Fra le vostre influenze citate praticamente chiunque, dal pop al metal. Ma qual è stato il disco che avete ascoltato di più mentre realizzavate “DiscoKills”?
Le nostre influenze riflettono le nostre storie, siamo in cinque e abbiamo gusti diversi, però troviamo sempre un terreno comune, in questo periodo vanno molto Bellrays, Har Mar Superstar, Paul Weller, The Jam, Courtney Barnett, The Raconteurs, Rob Zombie, Royal Blood… ma anche molta vecchia new wave tipo The Sound o Wall Of Voodoo.
Raccontate uno show dal vivo dei Flat Fifty a chi potrebbe avere l’intenzione di venirvi a vedere dal vivo.
Strisce, pois, a hard rocking glamour: dal vivo tutto suona decisamente più sporco ed energico rispetto alla registrazione. Un approccio decisamente rock’n roll, garage, molto noisy, che tra l’altro stiamo implementando con l’introduzione appunto di synth rumoreggianti. Ci si diverte insomma!

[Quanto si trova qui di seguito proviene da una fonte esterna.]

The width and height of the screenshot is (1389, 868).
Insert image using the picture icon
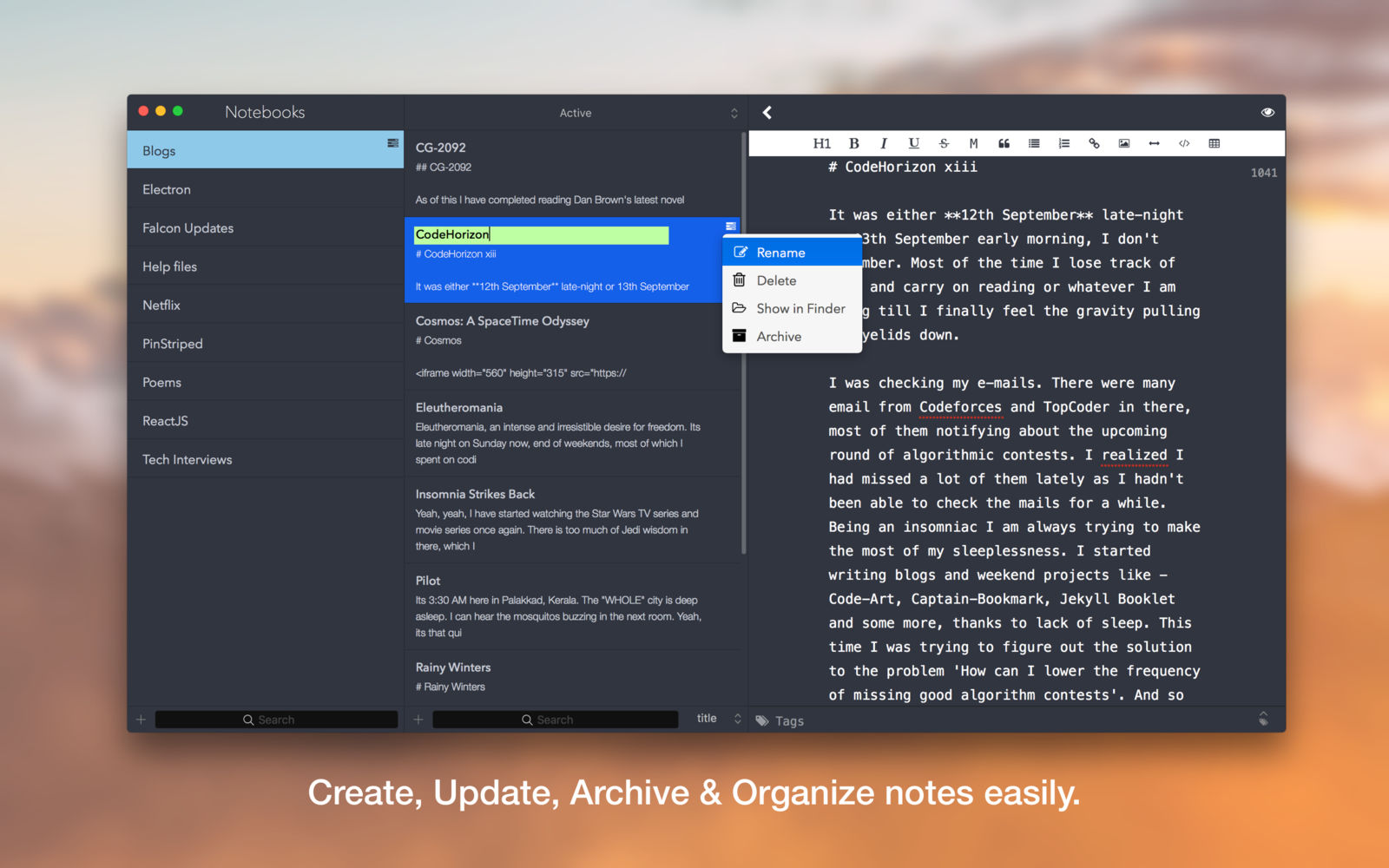[x=1124, y=143]
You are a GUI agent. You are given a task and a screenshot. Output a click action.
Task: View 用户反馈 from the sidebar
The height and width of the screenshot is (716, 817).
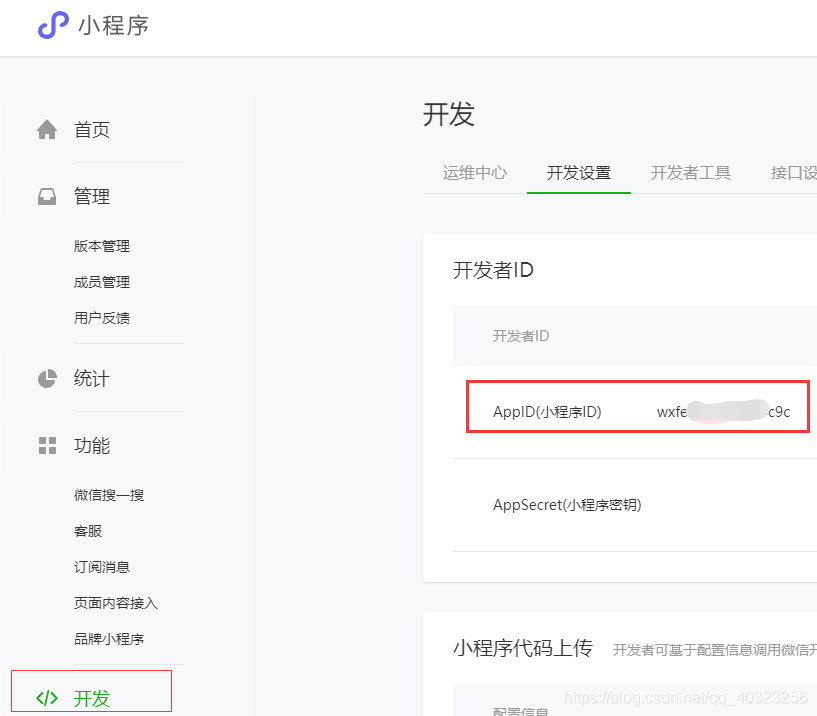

Flat Fifty traccia per traccia
Il brano di apertura è una già piuttosto smaccata Toxic Love, che nel suo percorso pop ma anche disco dance inserisce svisatine elettriche, ritmi ambivalenti e un cantato piuttosto provocatorio.
Misfish porta a galla il lato più rock della band, che pure non rinuncia a paillettes e tacchi, ma in questo caso li attornia di una robustissima sezione ritmica e da radici punk-garage.
Si parte piano ma si accelera in fretta con My Way Back Home, con qualche influsso più orientato al blues.
Spreading the Disease si basa su un giro di chitarra acidello fin dalle prime battute, per un brano molto aggressivo ed energico.
L’ep si chiude con The Frozen Man, un pezzo che però sembra tutt’altro che congelato, anzi piuttosto calato in atmosfere di caldo rock di ispirazione americana.
Pur sfaccettato, l’ep dei Flat Fifty si dimostra portatore di un sound compatto e omogeneo, con uno stile marcato e una personalità molto spiccata.